Task brief: Beginning with the first line, copy out each line of the material until the line containing "The width and height of the screenshot is (762, 429)." has been copied as well.

Information shown:
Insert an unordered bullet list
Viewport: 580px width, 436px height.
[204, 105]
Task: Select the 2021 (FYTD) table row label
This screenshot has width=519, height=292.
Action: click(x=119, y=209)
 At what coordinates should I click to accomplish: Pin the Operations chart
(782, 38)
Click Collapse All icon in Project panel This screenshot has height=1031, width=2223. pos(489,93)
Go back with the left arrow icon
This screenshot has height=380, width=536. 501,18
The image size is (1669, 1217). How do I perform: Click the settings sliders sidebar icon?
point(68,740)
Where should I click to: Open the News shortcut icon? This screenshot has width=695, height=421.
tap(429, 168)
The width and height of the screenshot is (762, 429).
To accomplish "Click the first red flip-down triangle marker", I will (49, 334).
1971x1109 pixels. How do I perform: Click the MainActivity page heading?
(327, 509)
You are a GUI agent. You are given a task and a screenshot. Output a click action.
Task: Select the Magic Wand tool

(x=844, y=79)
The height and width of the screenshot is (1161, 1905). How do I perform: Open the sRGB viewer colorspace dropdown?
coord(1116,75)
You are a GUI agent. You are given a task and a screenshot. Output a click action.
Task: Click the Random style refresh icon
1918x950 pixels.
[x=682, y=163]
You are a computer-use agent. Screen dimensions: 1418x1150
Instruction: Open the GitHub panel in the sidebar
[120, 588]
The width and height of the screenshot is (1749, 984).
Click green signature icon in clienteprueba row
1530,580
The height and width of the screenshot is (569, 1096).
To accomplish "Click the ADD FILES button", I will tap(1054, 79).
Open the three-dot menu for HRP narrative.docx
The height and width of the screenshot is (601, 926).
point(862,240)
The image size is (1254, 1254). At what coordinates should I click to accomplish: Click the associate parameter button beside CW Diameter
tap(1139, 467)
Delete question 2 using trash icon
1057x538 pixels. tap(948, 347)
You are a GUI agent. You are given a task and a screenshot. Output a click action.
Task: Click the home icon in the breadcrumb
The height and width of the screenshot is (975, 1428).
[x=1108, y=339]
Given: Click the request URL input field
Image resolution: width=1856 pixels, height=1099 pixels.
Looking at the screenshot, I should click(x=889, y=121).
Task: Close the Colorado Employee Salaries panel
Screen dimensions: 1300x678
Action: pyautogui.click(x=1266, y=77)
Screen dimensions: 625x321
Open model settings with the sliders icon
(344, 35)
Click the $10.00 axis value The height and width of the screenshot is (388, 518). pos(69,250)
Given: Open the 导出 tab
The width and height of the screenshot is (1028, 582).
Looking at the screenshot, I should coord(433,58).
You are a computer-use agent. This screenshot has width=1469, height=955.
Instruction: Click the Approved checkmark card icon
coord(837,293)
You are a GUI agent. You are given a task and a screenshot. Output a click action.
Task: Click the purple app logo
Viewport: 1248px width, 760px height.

Expected answer:
Insert an unordered bullet list
Viewport: 580px width, 436px height.
[204, 105]
Task: Select the 2021 (FYTD) table row label
This screenshot has width=519, height=292.
Action: click(x=119, y=209)
 At what coordinates should I click to accomplish: Pin the Operations chart
(782, 38)
Click Collapse All icon in Project panel This screenshot has height=1031, width=2223. pos(489,93)
Go back with the left arrow icon
This screenshot has height=380, width=536. 501,18
The image size is (1669, 1217). How do I perform: Click the settings sliders sidebar icon?
point(68,740)
Where should I click to: Open the News shortcut icon? This screenshot has width=695, height=421.
tap(429, 168)
The width and height of the screenshot is (762, 429).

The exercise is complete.